- What you are asked to do
Sort through the data and copy the lines holding the word "computer".

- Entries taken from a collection
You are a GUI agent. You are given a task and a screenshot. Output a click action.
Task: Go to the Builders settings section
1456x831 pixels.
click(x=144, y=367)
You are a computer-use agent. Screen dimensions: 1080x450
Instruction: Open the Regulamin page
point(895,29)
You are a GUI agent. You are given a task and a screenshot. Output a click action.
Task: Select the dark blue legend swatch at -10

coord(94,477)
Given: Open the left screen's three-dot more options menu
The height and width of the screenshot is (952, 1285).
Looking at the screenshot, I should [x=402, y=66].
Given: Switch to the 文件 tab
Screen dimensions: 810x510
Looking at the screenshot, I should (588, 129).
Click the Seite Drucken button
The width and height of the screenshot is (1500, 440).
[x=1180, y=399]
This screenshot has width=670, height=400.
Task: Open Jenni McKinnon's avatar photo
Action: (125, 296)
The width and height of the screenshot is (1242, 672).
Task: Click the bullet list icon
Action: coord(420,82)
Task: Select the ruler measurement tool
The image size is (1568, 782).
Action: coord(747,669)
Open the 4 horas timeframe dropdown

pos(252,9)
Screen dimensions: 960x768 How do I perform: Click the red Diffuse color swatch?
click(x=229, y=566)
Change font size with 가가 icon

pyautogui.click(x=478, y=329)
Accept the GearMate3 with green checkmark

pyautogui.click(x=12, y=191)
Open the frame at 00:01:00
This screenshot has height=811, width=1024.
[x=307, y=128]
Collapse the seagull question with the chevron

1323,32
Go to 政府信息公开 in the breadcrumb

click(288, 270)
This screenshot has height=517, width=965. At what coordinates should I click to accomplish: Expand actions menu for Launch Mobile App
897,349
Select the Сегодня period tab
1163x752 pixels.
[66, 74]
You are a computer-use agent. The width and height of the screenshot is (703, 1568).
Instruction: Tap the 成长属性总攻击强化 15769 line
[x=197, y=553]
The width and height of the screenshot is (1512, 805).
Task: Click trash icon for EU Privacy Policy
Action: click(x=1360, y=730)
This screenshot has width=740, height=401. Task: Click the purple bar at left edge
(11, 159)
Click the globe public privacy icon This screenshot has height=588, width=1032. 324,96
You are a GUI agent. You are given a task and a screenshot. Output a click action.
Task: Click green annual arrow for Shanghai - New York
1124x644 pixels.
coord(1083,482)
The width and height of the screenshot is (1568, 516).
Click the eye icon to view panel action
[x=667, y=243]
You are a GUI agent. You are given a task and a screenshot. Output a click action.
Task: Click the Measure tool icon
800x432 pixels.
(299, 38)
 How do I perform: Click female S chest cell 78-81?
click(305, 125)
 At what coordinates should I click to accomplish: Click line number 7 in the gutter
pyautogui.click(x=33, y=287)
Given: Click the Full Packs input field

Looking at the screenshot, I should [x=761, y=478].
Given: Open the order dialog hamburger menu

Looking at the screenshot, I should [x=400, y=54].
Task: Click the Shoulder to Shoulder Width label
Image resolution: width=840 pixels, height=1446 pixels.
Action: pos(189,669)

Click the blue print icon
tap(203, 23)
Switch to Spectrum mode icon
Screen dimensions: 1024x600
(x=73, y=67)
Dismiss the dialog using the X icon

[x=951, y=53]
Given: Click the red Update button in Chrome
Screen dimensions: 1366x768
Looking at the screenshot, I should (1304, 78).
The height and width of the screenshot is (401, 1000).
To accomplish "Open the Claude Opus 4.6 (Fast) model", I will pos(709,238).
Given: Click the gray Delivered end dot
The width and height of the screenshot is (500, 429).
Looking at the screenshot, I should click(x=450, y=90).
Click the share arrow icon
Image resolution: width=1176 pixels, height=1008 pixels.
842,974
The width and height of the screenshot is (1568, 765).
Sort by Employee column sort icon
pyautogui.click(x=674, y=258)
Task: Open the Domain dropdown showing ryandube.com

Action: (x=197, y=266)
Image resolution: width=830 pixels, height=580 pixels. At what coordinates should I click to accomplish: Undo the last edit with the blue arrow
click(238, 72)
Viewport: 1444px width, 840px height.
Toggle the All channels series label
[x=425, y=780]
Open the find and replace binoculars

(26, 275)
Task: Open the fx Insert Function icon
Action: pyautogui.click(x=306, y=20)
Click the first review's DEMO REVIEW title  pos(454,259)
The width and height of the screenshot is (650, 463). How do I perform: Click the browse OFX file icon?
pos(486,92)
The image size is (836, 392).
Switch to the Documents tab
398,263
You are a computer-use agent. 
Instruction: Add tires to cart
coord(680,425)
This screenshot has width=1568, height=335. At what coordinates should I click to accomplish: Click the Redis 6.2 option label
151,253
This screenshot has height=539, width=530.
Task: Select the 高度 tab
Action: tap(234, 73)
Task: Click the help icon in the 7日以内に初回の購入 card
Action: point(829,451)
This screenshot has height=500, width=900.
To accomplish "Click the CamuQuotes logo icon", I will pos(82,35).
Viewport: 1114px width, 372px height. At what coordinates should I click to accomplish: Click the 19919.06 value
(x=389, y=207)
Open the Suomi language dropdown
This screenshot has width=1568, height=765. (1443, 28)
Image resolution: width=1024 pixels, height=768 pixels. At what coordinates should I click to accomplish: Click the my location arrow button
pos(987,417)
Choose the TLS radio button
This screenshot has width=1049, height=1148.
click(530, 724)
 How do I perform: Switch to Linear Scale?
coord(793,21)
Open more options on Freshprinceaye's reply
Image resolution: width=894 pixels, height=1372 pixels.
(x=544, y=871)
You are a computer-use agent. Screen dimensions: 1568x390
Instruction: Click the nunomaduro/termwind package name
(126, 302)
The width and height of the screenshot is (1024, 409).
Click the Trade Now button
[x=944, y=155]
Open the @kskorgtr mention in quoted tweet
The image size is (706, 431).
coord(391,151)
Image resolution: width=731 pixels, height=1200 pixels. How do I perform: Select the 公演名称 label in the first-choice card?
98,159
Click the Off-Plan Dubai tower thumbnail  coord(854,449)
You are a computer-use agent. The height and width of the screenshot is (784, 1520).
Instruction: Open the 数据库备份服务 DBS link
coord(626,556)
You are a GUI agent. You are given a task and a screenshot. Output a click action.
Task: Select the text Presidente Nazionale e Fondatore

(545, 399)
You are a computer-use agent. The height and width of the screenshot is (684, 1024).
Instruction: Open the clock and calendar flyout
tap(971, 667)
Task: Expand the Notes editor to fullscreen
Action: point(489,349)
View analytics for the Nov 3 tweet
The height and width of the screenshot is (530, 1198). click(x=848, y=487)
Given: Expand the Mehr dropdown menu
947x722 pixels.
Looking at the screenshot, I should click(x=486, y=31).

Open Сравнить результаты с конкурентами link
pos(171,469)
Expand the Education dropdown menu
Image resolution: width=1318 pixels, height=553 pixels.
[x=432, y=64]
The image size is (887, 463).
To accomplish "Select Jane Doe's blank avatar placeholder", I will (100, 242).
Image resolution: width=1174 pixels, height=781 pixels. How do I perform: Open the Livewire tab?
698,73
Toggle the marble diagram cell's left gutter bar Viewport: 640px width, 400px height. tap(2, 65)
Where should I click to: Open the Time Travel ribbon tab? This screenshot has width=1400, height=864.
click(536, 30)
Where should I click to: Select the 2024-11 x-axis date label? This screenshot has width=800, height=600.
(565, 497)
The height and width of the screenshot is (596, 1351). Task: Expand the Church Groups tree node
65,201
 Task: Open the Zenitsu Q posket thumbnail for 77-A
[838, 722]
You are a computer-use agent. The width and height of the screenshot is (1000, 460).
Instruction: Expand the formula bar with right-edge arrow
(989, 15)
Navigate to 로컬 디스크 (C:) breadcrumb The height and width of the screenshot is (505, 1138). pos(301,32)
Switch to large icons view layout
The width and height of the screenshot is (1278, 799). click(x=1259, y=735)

- Your solution
You are a computer-use agent. Screen dimensions: 1080x450
You are a computer-use agent. The width and height of the screenshot is (703, 1568).
You are a computer-use agent. 
You are a computer-use agent. Screen dimensions: 1568x390
You are a computer-use agent. The height and width of the screenshot is (784, 1520).
You are a computer-use agent. The height and width of the screenshot is (684, 1024).
You are a computer-use agent. The width and height of the screenshot is (1000, 460).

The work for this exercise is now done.